**TASK PROMPT:**
Each entry below should be given again exactly; the pictures stay out.

**AVAILABLE DATA:**
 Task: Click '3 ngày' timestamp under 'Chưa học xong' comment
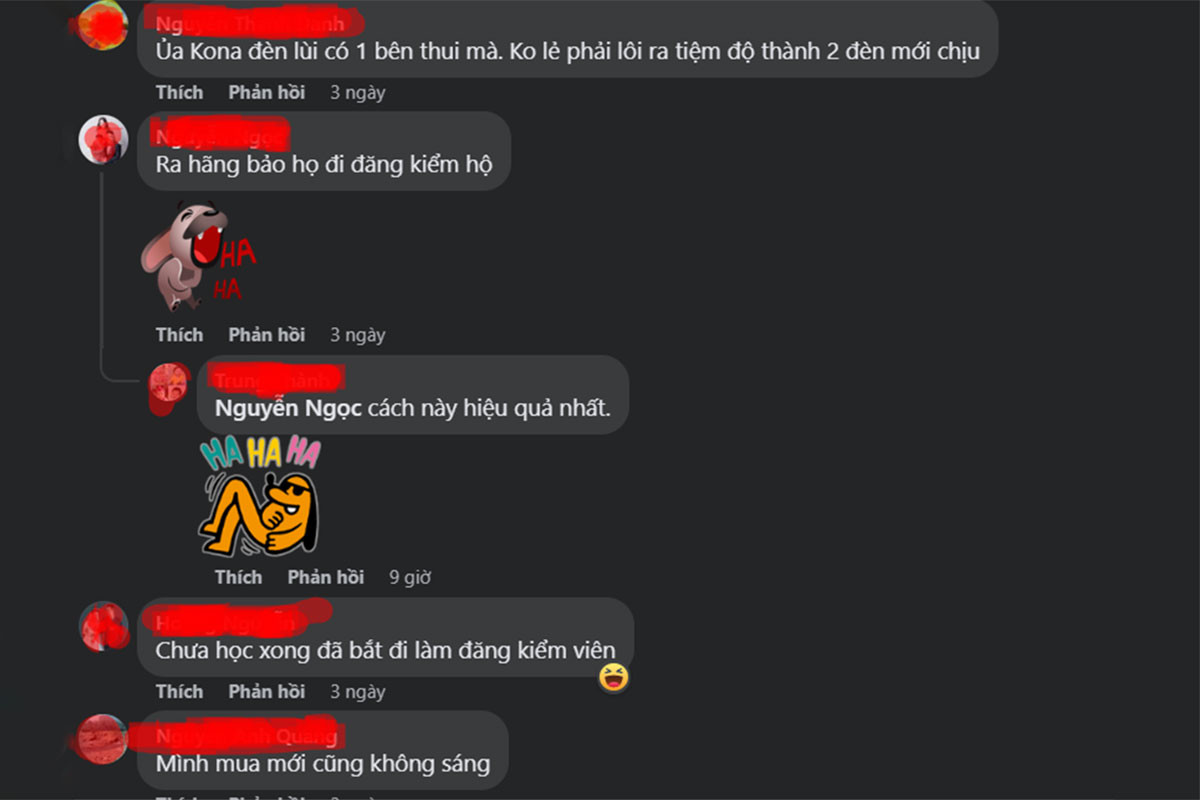[358, 691]
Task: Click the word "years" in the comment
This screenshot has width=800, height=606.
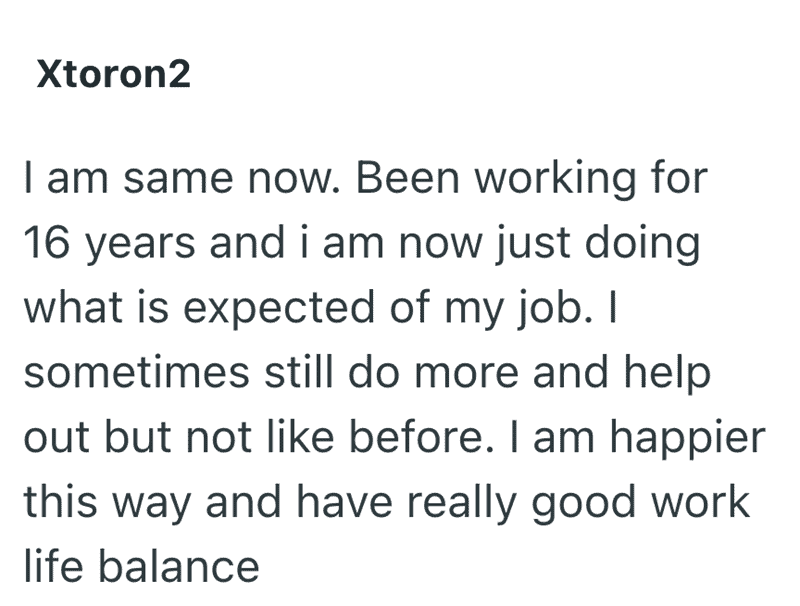Action: [139, 246]
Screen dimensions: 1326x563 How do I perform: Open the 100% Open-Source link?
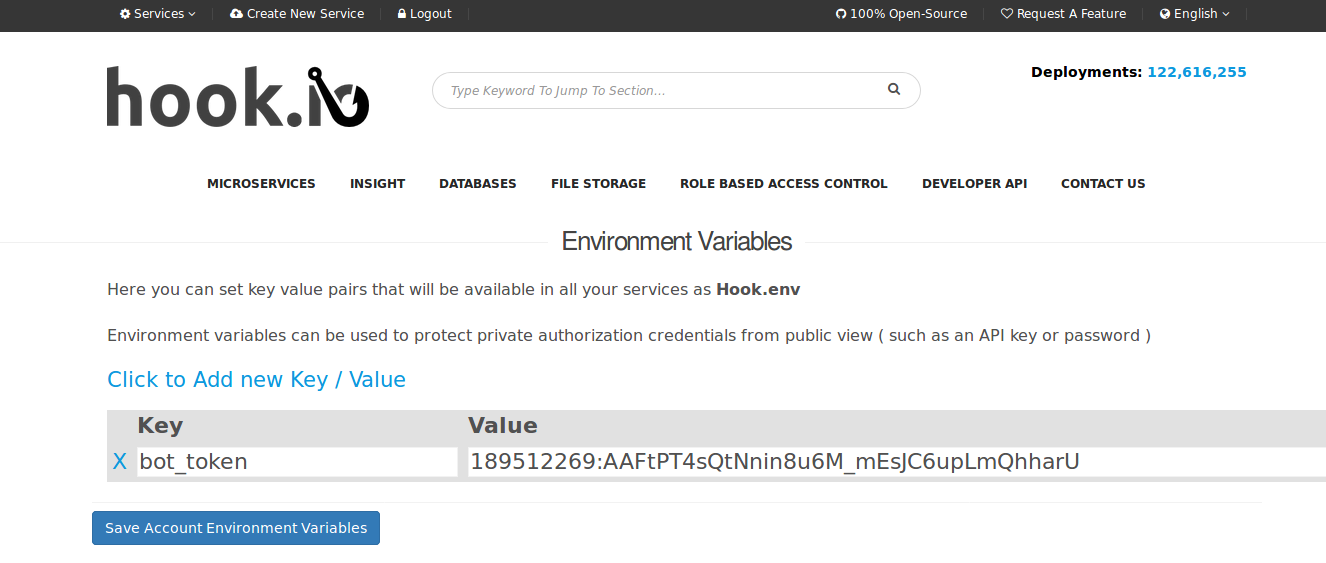click(x=901, y=14)
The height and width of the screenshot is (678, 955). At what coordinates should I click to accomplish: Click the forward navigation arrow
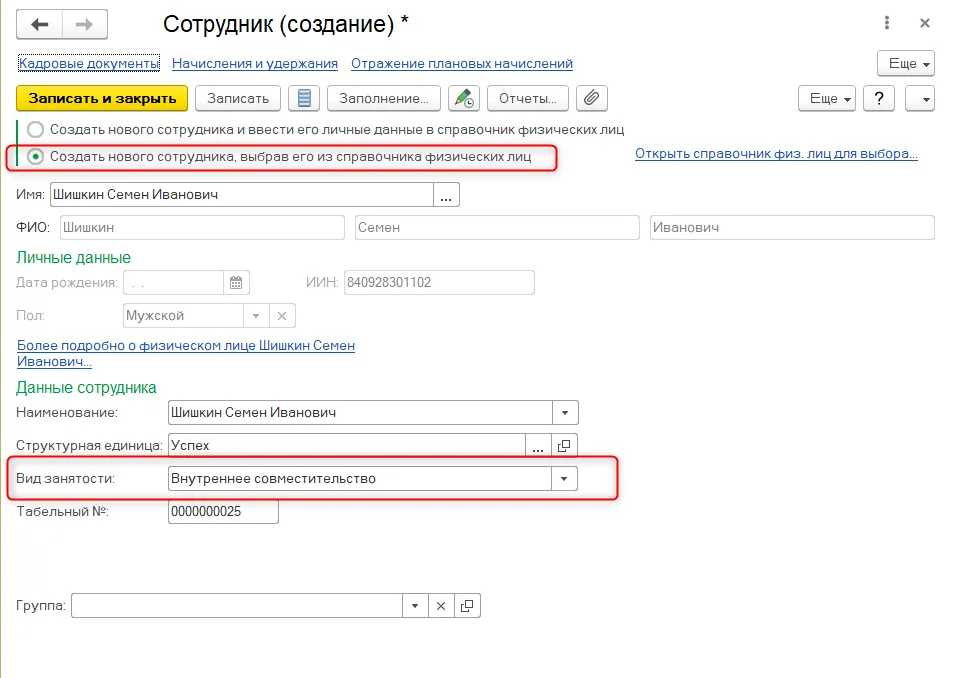pyautogui.click(x=85, y=24)
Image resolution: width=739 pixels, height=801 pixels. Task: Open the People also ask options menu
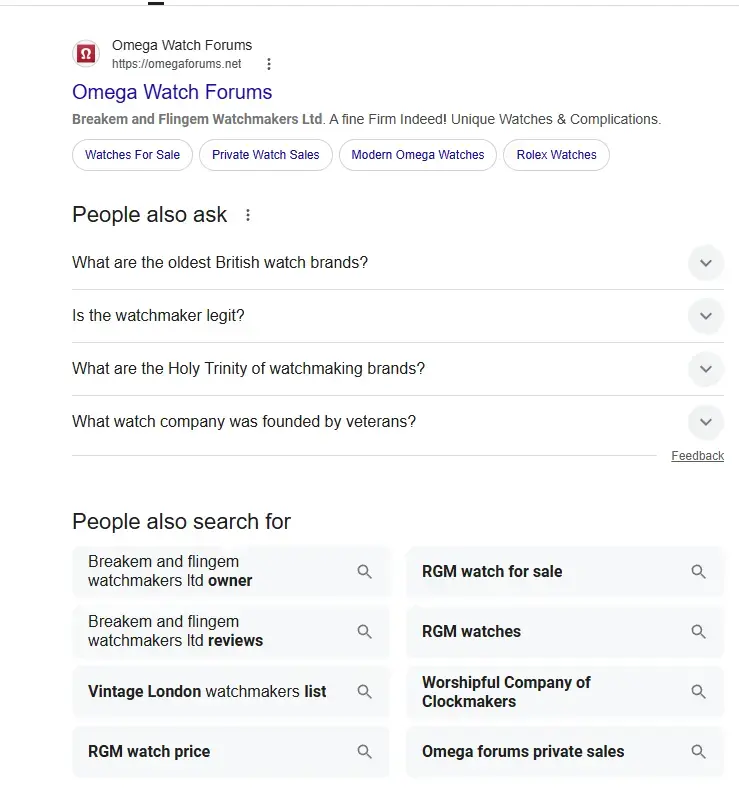[248, 215]
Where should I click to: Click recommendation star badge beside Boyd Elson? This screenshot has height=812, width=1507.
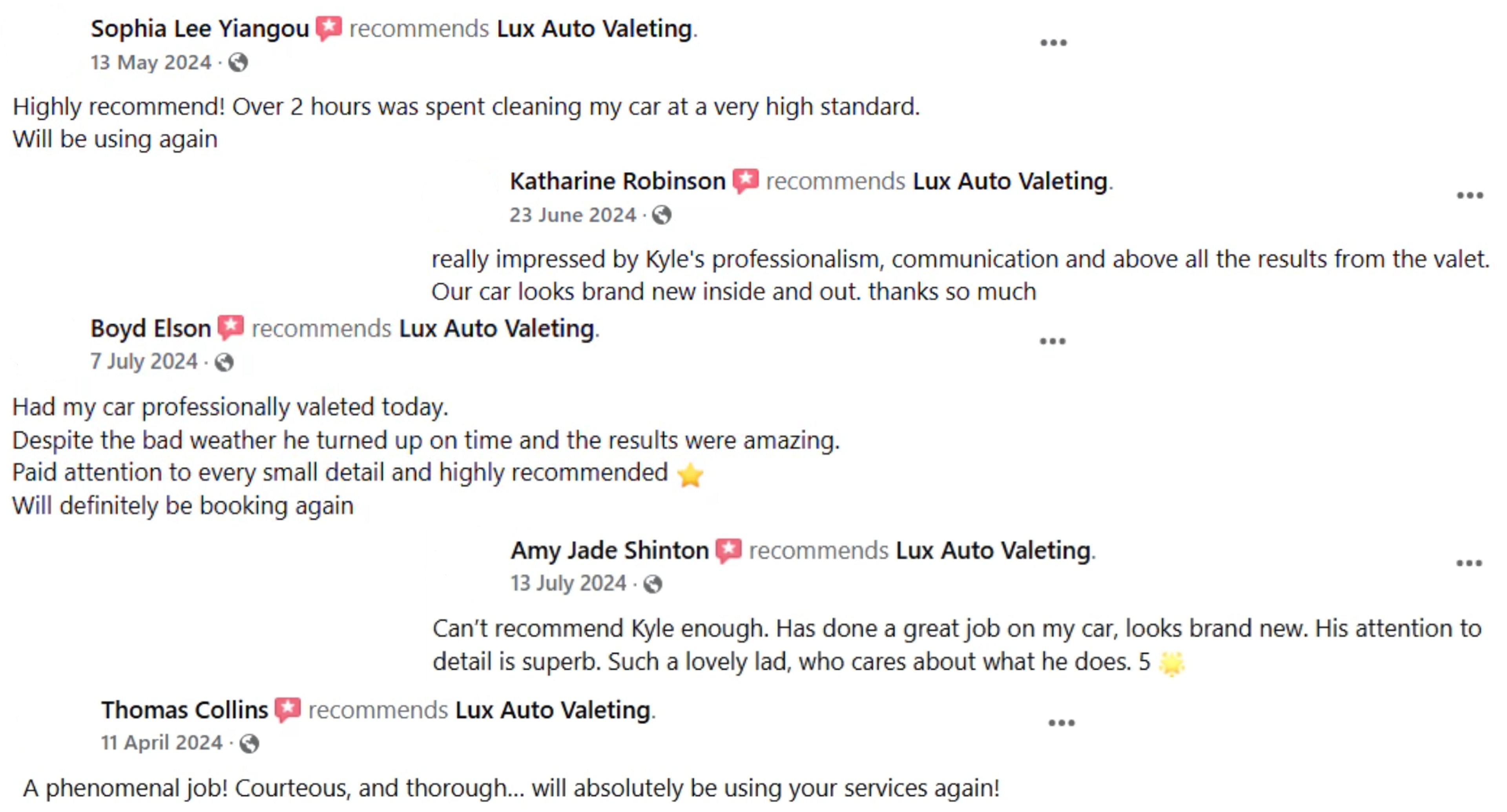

**OUTPUT BELOW:**
 Task: Click '3 ngày' timestamp under 'Chưa học xong' comment
[358, 691]
Task: Click the word "years" in the comment
This screenshot has width=800, height=606.
Action: [139, 246]
Screen dimensions: 1326x563 How do I perform: Open the 100% Open-Source link?
click(x=901, y=14)
The height and width of the screenshot is (678, 955). At what coordinates should I click to accomplish: Click the forward navigation arrow
pyautogui.click(x=85, y=24)
Image resolution: width=739 pixels, height=801 pixels. Task: Open the People also ask options menu
[248, 215]
Where should I click to: Click recommendation star badge beside Boyd Elson? This screenshot has height=812, width=1507.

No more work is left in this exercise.